* Problem description *
Exactly reproduce the lines from the top of the entries below through the line containing "Customize (46, 2181)", with both ends included.

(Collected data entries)
--

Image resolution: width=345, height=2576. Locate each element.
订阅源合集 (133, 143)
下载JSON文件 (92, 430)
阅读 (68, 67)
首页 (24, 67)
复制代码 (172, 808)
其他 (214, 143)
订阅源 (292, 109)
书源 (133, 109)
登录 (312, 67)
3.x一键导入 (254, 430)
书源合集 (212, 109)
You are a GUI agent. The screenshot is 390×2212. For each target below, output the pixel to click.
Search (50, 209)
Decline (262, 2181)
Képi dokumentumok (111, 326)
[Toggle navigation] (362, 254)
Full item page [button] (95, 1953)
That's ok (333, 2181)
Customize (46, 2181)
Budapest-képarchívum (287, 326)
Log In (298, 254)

--

* Task response *
Image resolution: width=345, height=2576. Locate each element.
订阅源合集 (133, 143)
下载JSON文件 (92, 430)
阅读 (68, 67)
首页 (24, 67)
复制代码 (172, 808)
其他 (214, 143)
订阅源 (292, 109)
书源 (133, 109)
登录 (312, 67)
3.x一键导入 (254, 430)
书源合集 (212, 109)
You are a GUI agent. The screenshot is 390×2212. For each target below, output the pixel to click.
Search (50, 209)
Decline (262, 2181)
Képi dokumentumok (111, 326)
[Toggle navigation] (362, 254)
Full item page [button] (95, 1953)
That's ok (333, 2181)
Customize (46, 2181)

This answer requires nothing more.